Vasilisa è una fanciulla dal cuore buono e dall’animo coraggioso, conduce una vita serena e operosa insieme ai suoi amati genitori, nella loro fattoria.

Finché un giorno una misteriosa malattia colpisce sua madre. Prima di morire, la donna le affida un cimelio di famiglia segreto e potente: una bambola benedetta.

Proteggerà Vasilisa e la soccorrerà nei momenti disperati, ma non potrà sottrarre la ragazza alle prove che il destino ha in serbo per lei, tra cui un incontro con la terribile Baba Yaga, strega potente e vendicativa che vive nel cuore della foresta.

Ma Vasilisa saprà vincere le avversità, grazie alla benedizione della bambola ma anche perché lei ha la tenacia delle stelle: sa brillare più forte per resistere agli attacchi del buio.

Vasilisa è una bambina gioiosa, bella e gentile. A 12 anni vede la madre spegnersi sempre di più fino a morire. Prima di andarsene, però, le regala una bambola benedetta che si tramanda di madre in figlia, e le promette che l’aiuterà quando tutto il resto andrà male e lei avrà bisogno di sostegno. Unica regola: tenerla sempre accanto e non rivelare il segreto a nessuno finché non vorrà regalarla alla sua di figlia.

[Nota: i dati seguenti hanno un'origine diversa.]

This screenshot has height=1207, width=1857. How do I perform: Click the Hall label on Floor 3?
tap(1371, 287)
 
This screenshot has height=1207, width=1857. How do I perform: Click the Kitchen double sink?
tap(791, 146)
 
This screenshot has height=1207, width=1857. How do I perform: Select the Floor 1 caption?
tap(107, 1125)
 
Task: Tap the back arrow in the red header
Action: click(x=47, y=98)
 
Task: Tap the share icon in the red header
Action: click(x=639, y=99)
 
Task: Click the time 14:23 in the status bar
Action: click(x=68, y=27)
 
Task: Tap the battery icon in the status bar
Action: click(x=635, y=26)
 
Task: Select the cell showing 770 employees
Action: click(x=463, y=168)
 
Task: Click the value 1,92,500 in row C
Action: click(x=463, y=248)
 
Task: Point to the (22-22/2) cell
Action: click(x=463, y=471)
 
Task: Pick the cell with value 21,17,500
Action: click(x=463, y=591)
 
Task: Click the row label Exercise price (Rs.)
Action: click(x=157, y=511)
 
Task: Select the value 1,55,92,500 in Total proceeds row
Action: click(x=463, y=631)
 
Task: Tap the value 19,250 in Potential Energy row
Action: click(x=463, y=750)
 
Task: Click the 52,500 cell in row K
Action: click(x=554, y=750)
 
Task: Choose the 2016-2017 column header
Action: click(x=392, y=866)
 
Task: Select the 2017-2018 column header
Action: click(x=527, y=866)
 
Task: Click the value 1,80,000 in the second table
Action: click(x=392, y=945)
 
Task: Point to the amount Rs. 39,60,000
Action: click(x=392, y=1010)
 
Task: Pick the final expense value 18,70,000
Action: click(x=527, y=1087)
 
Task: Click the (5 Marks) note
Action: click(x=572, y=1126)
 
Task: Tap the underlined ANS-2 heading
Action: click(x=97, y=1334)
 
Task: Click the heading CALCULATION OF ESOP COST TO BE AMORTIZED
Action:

Questa è una storia di speranza, di forza, che dà quel sostegno di cui abbiamo bisogno. Certo, Vasilisa ha la bambola ad aiutarla, ma non è solo questo a renderla più forte: questa dolcissima e bravissima ragazza pensa positivo, si dà da fare e si rimbocca sempre le maniche.

In questo retelling di una favola russa, mischiata alla più famosa storia di Cenerentola, la morale è chiara: non possiamo pensare che la vita sia solo bianca o nera. Il mondo è piano di sfumature, a volte sono più scure, è vero, ma ci sono anche quelle più chiare.

Non conoscevo questa favola, ma mi è piaciuto l’inserimento di espedienti narrativi più conosciuti al mondo occidentale come la morte di un genitore e la comparsa di matrigna e sorellastre cattive che, però, non possono nulla contro la dolcezza, la benevolenza e a positività della protagonista. b

Questa breve storia regala tanto e scalda il cuore. Consiglio a chiunque di leggerla perché, secondo me, dà spunto per qualcosa di buono da aggiungere alla nostra vita.